# Albino Acaule



## SEMO-Cypr (May 19, 2021)

I recently purchased some seedlings from Spangle Creek Labs and I had 3 of 6 seedlings come up as Albinos! I’ve never seen this in Cyps before. I wish they were variegated so they would have a chance to survive, these are pretty awesome!! Really surprised and grateful to experience them. I wish they had more of a fungal association so they had a better chance since albinos have a low survival rate. Not to mention it’s an Albino Acaule, my chances are low. 

What are all your thoughts? Maybe I’m wrong and they may color up? I’m doubtful as the others are normal. We’ll see how my mix does maybe I’ll be lucky and have a good fungal association.


----------



## monocotman (May 19, 2021)

sorry to have to say this but unless they colour up quickly, they will most likely die,
David


----------



## abax (May 19, 2021)

I think I'll be hopeful. Perhaps they will color up with more light and higher temps...maybe.


----------



## Ray (May 20, 2021)

Considered treating one with Epsom Salts solution as a test? 1 teaspoon per gallon won’t hurt anything.


----------



## GuRu (May 20, 2021)

Ray said:


> Considered treating one with Epsom Salts solution as a test? 1 teaspoon per gallon won’t hurt anything.



and as a side effect it might kill the millipede.


----------



## NYEric (May 20, 2021)

That would be nice if they stay alive. Good luck.


----------



## Ray (May 20, 2021)

A tiny bit of foliar-applied urea solution is another tack I'd take.


----------



## SEMO-Cypr (May 20, 2021)

Thanks! I checked on them today and still no color. I’ll have to try a pinch of Epson salts and fertilizer. Now why do you suggest urea fertilizer over nitrate? I normally fertilize with MSU, with my tropicals and put a little on my terrestrials and other natives rather than dumping.


----------



## Ray (May 21, 2021)

SEMO-Cypr said:


> Thanks! I checked on them today and still no color. I’ll have to try a pinch of Epson salts and fertilizer. Now why do you suggest urea fertilizer over nitrate? I normally fertilize with MSU, with my tropicals and put a little on my terrestrials and other natives rather than dumping.



Orchids can use nitrate-, ammonium-, and urea forms of nitrogen, but they are taken up differently.

Nitrates and ammonium ions are poorly absorbed through the foliar route, but well absorbed through the roots.
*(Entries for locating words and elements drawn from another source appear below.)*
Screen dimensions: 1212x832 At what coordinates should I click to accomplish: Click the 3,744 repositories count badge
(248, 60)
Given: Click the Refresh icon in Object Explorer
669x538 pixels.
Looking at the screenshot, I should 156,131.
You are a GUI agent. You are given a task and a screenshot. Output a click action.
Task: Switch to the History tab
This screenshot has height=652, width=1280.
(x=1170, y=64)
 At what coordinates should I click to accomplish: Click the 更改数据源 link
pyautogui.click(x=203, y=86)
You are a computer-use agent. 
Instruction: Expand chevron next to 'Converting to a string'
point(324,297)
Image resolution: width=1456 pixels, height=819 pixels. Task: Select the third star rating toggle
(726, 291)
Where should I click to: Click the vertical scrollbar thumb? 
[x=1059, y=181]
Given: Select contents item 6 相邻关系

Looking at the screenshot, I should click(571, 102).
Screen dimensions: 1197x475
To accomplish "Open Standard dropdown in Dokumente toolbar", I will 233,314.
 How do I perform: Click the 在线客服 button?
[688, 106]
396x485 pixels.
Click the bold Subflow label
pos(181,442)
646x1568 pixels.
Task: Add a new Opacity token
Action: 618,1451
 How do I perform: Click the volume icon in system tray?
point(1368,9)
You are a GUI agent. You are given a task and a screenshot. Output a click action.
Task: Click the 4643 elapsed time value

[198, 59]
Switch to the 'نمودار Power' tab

By contrast, urea is preferentially absorbed through the leaves, but poorly through the roots. Most lawn and shrubbery “green up” products contain urea for that reason.

Orchids are notoriously poor at foliar uptake - especially those with thick, waxy cuticle layers, like mature paphs and phals - but as the cutex develops over time, newly emerging plants will be better at it.


----------



## SEMO-Cypr (May 21, 2021)

Ray said:


> Orchids can use nitrate-, ammonium-, and urea forms of nitrogen, but they are taken up differently.
> 
> Nitrates and ammonium ions are poorly absorbed through the foliar route, but well absorbed through the roots. By contrast, urea is preferentially absorbed through the leaves, but poorly through the roots. Most lawn and shrubbery “green up” products contain urea for that reason.
> 
> Orchids are notoriously poor at foliar uptake - especially those with thick, waxy cuticle layers, like mature paphs and phals - but as the cutex develops over time, newly emerging plants will be better at it.



Good to know thanks! I have in the past stayed away from foliar applications due to the risk of crown rot. But in the outdoor setting it shouldn’t be much of an issue with all the wind I usually have,


----------